WASHINGTON: Between the late bedtimes and early morning tweets the leader of the free world is renowned for needing just four hours' sleep but his young State of the Union guest Joshua Trump hardly lived up to the name - nodding off mid-speech.
The 11-year-old - who is not related to Donald Trump but has been bullied at school because of his surname - had been invited as a special guest of the first family to the prestigious annual address.
The youngster was seen looking presidential in a white shirt and dark tie as formalities commenced in Washington on Tuesday (Feb 5) evening but he soon succumbed to the apparently soporific cadence of Trump's words.
Installed two seats up from First Lady Melania Trump, the middle school student from Delaware appears to have found his sudden fame somewhat tiring.
Images of him catching 40 winks quickly went viral on Twitter, where many hailed him as an unlikely talisman of the anti-Trump "resistance" while one wag remarked: "Joshua Trump spoke for all Americans."

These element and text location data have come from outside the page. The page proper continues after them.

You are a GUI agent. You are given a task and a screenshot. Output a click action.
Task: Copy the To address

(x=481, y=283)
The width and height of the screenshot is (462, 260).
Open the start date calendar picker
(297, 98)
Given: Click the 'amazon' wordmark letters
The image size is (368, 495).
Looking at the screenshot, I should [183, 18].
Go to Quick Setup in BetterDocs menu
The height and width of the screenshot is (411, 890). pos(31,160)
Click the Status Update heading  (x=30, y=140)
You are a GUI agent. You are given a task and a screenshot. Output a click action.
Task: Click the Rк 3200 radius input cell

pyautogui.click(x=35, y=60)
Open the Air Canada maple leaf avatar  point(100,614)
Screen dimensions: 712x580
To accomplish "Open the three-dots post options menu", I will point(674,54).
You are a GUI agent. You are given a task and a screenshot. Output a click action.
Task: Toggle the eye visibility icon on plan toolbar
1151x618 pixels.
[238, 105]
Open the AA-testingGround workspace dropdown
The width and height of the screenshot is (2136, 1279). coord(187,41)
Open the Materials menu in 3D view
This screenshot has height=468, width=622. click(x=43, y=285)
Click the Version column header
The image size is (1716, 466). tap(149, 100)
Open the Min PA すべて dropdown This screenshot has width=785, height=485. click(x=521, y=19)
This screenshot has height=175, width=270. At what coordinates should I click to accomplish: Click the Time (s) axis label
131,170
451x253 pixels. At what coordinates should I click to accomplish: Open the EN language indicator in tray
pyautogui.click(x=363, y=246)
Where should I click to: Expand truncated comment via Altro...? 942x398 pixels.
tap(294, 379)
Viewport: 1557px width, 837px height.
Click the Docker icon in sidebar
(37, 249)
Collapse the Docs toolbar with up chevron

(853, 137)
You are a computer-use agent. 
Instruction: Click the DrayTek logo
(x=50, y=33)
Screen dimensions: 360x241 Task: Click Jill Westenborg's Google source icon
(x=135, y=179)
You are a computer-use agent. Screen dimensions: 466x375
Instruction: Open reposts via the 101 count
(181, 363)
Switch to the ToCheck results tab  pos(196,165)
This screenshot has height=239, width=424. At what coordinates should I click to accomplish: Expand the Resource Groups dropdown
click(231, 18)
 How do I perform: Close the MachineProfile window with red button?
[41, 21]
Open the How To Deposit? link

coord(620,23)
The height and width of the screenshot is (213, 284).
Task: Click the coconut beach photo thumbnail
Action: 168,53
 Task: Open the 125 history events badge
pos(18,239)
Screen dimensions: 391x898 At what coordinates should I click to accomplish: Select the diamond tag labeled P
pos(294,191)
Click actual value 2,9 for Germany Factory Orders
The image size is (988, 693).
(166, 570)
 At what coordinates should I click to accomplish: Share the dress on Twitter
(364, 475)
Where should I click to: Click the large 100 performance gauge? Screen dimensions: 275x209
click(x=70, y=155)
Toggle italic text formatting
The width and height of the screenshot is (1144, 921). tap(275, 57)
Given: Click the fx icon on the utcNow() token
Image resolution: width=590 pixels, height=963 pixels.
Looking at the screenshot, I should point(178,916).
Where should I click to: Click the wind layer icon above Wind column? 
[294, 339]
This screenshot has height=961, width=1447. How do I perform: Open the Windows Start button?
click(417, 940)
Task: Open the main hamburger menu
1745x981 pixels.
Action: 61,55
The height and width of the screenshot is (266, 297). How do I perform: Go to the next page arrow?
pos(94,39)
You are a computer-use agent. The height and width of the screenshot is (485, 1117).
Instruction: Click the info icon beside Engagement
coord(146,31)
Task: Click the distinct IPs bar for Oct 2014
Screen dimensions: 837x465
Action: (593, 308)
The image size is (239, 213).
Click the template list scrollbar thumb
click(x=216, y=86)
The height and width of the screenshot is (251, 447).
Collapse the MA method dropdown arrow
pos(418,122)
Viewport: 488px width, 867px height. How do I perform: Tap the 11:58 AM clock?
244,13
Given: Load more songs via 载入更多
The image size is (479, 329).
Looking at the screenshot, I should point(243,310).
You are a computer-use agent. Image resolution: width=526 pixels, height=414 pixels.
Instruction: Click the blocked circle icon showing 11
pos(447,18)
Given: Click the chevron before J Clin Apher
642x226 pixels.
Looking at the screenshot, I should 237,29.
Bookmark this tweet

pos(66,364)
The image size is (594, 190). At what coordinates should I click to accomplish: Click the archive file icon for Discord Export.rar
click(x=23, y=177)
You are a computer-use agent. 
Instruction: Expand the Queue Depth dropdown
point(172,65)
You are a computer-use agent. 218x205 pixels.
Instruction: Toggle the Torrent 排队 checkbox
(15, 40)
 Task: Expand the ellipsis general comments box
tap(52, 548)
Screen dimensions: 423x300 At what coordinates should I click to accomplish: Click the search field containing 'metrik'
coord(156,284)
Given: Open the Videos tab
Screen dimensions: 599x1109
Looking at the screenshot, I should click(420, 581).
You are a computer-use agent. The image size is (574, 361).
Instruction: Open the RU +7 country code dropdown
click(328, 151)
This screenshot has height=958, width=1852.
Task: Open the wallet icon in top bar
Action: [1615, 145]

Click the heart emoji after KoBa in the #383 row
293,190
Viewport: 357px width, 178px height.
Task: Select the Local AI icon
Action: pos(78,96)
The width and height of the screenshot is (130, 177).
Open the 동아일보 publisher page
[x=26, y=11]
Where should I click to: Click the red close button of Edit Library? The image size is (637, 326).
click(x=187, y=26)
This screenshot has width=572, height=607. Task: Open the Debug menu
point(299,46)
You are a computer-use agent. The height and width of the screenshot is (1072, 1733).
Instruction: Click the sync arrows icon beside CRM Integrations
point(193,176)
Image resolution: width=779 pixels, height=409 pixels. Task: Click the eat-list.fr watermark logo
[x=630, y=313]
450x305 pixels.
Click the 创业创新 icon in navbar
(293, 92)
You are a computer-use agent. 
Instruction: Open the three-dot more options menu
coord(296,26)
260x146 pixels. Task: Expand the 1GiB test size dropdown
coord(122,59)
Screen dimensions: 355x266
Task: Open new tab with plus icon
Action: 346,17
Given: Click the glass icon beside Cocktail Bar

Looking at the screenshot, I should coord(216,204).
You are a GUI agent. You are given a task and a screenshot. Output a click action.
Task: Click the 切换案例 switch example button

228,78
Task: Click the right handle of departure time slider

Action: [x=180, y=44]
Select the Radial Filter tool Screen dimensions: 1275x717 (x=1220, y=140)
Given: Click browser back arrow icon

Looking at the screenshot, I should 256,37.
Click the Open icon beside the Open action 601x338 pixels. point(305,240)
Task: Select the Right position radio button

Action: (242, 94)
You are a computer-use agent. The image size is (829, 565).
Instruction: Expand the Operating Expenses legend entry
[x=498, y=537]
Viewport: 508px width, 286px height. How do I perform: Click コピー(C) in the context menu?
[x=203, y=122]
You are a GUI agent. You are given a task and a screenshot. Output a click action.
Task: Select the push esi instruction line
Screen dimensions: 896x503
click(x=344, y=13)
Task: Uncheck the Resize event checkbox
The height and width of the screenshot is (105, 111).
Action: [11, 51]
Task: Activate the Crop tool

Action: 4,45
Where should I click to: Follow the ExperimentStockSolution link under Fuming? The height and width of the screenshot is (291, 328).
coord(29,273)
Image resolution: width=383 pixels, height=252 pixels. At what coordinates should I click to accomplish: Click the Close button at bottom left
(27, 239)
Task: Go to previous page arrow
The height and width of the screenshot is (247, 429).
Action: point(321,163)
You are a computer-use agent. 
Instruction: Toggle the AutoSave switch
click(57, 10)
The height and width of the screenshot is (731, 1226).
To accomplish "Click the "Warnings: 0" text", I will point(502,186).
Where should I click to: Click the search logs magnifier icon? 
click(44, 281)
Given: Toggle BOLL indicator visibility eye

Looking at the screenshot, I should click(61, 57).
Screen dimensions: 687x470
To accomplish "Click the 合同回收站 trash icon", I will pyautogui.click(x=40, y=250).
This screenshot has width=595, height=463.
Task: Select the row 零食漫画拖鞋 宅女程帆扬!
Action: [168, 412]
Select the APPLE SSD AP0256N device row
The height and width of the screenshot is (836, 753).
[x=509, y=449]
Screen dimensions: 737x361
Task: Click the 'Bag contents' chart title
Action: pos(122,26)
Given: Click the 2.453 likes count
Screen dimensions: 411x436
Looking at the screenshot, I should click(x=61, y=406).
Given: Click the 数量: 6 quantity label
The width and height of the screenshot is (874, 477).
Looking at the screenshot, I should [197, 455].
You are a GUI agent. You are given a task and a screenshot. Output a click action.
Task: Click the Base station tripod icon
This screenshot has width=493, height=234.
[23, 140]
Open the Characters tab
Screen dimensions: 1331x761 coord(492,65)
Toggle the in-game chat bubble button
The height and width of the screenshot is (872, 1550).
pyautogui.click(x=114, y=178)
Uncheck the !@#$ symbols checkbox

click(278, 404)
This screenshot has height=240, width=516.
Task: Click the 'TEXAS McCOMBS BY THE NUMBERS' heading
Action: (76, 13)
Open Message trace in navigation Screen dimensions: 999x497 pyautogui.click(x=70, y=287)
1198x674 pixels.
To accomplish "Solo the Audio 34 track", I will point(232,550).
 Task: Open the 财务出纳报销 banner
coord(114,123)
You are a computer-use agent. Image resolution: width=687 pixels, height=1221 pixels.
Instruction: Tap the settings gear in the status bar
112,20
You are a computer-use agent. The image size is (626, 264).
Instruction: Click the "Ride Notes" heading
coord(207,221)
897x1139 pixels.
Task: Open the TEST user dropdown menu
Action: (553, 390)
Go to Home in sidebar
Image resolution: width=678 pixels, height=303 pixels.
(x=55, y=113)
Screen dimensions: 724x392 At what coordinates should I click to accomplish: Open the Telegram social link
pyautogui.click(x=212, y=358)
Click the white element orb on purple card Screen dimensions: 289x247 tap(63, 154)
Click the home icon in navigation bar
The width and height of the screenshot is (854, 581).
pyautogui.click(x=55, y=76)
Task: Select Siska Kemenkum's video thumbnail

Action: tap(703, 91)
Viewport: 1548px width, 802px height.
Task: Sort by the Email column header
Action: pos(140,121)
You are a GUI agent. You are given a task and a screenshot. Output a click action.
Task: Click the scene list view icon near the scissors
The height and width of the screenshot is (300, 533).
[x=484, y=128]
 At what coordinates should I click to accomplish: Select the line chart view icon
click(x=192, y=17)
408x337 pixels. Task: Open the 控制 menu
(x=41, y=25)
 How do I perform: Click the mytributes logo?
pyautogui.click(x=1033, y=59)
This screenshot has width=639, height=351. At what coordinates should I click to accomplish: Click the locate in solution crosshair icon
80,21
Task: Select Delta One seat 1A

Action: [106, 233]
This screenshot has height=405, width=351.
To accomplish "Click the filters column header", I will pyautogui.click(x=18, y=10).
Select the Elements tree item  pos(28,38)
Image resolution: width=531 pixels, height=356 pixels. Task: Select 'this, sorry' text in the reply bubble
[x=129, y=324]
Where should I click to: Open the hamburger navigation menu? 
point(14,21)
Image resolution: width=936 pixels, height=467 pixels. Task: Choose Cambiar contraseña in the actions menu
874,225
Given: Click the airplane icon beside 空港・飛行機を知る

"Joshua Trump is a Trump I can get behind," quipped another while a third enthused: "Not all heroes wear capes."
Forced to endure months of bullying for sharing the same surname as the president, Joshua dropped out of school and told his mother he had lost the will to live.
He says achieving national fame was never his goal and he just wanted to fit in.
"They say are you related to Donald Trump? And I say, 'Would I be here if I'm related to him?'" the schoolboy told the news site Inside Edition in December.
The constant mockery became so bad that his parents eventually pulled him out of school in 2017 and taught him at home for a year, before re-enrolling him when he was due to start middle school.
His school instructed his teachers not to use his surname any more, and disciplined five students, who apologized to the boy.
Melania Trump has made her anti-bullying campaign the centerpiece of her legacy as first lady, although there have been few concrete steps aside from public appearances and roundtable discussions.
Her campaign has been undermined by frequent criticism of her husband for denigrating public attacks on political foes, critics and the media, as well as petty name-calling.
"The first lady is in a very difficult position," Claudio Cerullo, the founder of the site TeachAntiBullying.org, told AFP.
"I'm hopeful that she's very impactful upon on her husband."